Throughout, the string arrangements are stellar, and a striking feature of Road To Rouen. Recorded live, they bring a drama, sophistication and timelessness missing from the many modern records which include synthetic studio strings (For two more expertly arranged, string-soaked Noughties beauties, see Richard Hawley’s Cole’s Corner and Paul Weller’s 22 Dreams).
This change to a more refined, reflective sound, as well as the relocation to France, was in direct response to difficult events in band members’ personal lives: the brothers Coombes’ mother had passed away, while drummer Danny Goffey’s rock‘n’roll lifestyle had brought him unwanted tabloid press attention. Care-free odes to being young and free with teeth nice and clean suddenly weren't high on the agenda.



The lushness of the sound is matched by the ambition of the song structures. Even the songs which take classic Supergrass as their starting point shoot off in unexpected directions: the title track has a glam feel the band have explored before, but it’s a tricksier Roxy Music variety of glam compared to the “Blockbuster”-stomp of earlier efforts; “Roxy” starts conventionally enough, before building to a hysterical, strung-out climax of ringing piano cords and shrill, stabbing strings.

Following directly after “Roxy”, “Coffee In The Pot” is light relief, more a studio in-joke or local radio jingle than a song. The album highlight for me is “Low C”: a wonderful strum-along, which could slip effortlessly onto John Lennon’s Imagine album, its unexpected key changes and whoops of joy recalling “Oh Yoko”.

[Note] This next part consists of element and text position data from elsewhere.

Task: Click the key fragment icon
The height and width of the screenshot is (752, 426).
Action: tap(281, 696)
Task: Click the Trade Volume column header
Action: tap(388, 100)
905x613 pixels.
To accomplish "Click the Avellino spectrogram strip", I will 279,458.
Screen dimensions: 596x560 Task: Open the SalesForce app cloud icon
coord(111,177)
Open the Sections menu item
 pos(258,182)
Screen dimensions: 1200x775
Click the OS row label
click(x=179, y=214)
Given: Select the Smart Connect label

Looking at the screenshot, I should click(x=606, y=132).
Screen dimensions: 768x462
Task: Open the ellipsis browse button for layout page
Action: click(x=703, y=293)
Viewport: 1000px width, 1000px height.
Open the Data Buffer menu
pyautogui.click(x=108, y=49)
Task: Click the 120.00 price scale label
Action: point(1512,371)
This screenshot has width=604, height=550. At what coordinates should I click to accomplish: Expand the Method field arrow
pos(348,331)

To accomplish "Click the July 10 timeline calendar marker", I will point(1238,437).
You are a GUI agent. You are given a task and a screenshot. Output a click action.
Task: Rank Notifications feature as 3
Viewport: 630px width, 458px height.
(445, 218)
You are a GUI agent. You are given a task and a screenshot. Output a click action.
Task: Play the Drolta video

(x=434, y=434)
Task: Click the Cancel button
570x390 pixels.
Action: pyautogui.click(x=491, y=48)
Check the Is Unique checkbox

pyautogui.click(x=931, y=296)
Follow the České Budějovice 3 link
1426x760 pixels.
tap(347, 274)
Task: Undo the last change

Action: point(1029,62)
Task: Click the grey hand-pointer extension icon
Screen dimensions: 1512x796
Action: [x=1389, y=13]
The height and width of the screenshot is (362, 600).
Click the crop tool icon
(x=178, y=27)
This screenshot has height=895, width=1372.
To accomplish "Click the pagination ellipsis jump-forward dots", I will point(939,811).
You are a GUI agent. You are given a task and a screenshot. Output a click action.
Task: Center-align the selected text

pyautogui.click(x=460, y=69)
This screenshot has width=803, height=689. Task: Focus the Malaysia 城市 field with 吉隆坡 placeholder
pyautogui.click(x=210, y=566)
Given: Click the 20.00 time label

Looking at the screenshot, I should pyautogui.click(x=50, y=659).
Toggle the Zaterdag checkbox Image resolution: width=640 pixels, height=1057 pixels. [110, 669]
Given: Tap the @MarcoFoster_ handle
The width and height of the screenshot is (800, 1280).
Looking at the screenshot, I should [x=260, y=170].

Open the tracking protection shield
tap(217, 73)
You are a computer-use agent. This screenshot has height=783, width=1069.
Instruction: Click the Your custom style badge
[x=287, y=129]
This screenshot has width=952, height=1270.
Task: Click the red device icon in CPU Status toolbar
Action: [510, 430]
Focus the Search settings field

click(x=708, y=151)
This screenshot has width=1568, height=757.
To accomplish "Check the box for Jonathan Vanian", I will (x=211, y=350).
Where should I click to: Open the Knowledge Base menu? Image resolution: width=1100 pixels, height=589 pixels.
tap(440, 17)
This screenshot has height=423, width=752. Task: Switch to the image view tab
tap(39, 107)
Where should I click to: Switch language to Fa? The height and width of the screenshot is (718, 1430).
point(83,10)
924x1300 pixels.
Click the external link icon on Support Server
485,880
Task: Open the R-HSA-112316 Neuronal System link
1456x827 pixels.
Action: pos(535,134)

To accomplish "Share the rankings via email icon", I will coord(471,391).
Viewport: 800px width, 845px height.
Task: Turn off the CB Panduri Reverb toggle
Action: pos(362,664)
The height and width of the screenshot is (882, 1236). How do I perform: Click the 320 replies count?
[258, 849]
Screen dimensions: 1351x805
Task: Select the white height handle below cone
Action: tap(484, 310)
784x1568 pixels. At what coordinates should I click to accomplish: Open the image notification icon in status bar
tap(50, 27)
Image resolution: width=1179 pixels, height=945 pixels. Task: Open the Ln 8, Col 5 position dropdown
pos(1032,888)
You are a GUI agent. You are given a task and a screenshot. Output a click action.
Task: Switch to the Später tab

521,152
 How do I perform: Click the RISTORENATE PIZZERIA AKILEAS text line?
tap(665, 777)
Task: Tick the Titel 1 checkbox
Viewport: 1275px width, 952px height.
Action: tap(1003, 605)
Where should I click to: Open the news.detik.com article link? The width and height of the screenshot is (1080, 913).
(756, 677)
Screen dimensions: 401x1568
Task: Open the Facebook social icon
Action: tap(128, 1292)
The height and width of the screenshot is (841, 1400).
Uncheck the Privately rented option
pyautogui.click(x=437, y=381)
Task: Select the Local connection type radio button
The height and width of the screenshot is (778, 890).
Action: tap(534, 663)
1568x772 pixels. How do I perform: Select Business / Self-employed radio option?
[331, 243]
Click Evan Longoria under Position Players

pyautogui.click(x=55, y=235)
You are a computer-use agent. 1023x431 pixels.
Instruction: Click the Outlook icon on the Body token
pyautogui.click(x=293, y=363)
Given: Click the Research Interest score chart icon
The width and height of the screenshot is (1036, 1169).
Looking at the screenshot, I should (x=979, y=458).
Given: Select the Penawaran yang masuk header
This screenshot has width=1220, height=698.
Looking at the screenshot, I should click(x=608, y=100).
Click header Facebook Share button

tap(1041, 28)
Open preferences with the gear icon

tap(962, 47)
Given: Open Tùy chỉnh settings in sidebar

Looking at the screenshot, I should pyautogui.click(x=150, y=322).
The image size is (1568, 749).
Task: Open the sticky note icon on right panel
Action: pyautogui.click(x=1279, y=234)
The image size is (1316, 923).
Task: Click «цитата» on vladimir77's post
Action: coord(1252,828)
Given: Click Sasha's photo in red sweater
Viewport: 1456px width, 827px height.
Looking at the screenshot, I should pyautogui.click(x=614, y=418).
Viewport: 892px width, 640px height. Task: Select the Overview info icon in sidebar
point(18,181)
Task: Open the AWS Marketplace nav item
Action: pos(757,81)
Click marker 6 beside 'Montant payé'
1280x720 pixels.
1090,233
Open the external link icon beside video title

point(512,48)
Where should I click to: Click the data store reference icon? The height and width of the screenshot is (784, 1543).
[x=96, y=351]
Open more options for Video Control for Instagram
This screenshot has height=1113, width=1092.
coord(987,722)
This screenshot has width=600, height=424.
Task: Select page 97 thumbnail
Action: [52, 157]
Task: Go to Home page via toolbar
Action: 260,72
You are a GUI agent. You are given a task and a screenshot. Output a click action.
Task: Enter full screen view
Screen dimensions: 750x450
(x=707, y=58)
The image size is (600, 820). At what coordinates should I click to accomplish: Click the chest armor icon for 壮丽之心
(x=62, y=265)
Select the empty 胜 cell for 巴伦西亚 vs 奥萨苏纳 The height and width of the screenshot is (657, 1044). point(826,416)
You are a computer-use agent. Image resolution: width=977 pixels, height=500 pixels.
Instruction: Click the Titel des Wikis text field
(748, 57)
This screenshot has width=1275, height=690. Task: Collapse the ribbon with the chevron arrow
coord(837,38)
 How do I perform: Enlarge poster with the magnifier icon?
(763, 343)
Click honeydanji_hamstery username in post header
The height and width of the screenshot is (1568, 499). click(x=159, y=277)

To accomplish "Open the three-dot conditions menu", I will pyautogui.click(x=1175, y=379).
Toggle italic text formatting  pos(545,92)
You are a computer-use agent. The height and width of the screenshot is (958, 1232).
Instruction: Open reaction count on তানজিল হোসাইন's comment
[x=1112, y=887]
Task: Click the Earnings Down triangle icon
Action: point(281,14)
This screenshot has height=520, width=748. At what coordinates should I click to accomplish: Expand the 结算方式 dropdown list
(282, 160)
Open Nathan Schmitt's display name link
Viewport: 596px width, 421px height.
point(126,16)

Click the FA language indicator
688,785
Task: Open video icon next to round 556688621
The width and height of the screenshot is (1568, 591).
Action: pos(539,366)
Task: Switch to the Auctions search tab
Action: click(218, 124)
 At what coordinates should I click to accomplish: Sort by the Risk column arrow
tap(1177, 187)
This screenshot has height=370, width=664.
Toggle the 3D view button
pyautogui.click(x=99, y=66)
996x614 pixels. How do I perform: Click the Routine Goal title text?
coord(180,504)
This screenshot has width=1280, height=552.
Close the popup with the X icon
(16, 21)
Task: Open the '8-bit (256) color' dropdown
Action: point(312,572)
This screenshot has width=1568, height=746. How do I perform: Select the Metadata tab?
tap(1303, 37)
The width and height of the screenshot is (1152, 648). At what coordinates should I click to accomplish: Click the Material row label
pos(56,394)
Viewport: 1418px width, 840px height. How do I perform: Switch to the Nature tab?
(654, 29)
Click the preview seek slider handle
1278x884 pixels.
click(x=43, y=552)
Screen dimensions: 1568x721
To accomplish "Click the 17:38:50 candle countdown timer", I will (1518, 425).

“Fin” – appropriately enough – closes the LP on a serene note, a lullaby with plinking electronics and a studio effect which turns Coombes’ voice into a ghostly quiver. “It’s a long way home”, he half-whispers, half-gargles.

Gaz Coombes later reflected on the album as “career suicide”, and, in commercial terms, he was right – despite positive reviews, its stately pace and lack of bouncy lead single meant that it sold slowly and disappeared quickly. Supergrass released one further album, Diamond Hoo Ha, their most blatant homage to their glam rock heroes, before calling it a day in 2010. Still, they leave behind a pretty much flawless Greatest Hits, a legacy as one of the great festival bands, and – in Road To Rouen – a fantastic, future unearthed rock gem.